FDA approves Xultophy 100/3.6 (insulin degludec plus liraglutide) to treat type 2 diabetes.-Novo Nordisk
Novo Nordisk announced that the FDA has approved the New Drug Application (NDA) for Xultophy 100/3.6.(iDegLira in the EU). Xultophy 100/3.6 is indicated as an adjunct to diet and exercise to improve glycaemic control in adults with type 2 diabetes mellitus inadequately controlled on basal insulin (less than 50 units daily) or liraglutide (less than or equal to 1.8 mg daily). Xultophy 100/3.6, the approved brand name for IDegLira in the US, is a once-daily, single injection fixed combination of long-acting insulin degludec (Tresiba ) and the GLP-1 analogue liraglutide (Victoza).

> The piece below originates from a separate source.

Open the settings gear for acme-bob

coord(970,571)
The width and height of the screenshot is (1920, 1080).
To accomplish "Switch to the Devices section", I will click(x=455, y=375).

In the DUAL phase III clinical trial programme, Xultophy 100/3.6 consistently showed an improvement of glycaemic control in adults with type 2 diabetes uncontrolled on liraglutide or basal insulin therapy. For adults inadequately controlled on insulin glargine U100, treatment with Xultophy 100/3.6 demonstrated a reduction in HbA1c of 1.7% after 26 weeks. Xultophy 100/3.6 can be taken at the same time each day with or without food and will be available in a prefilled pen.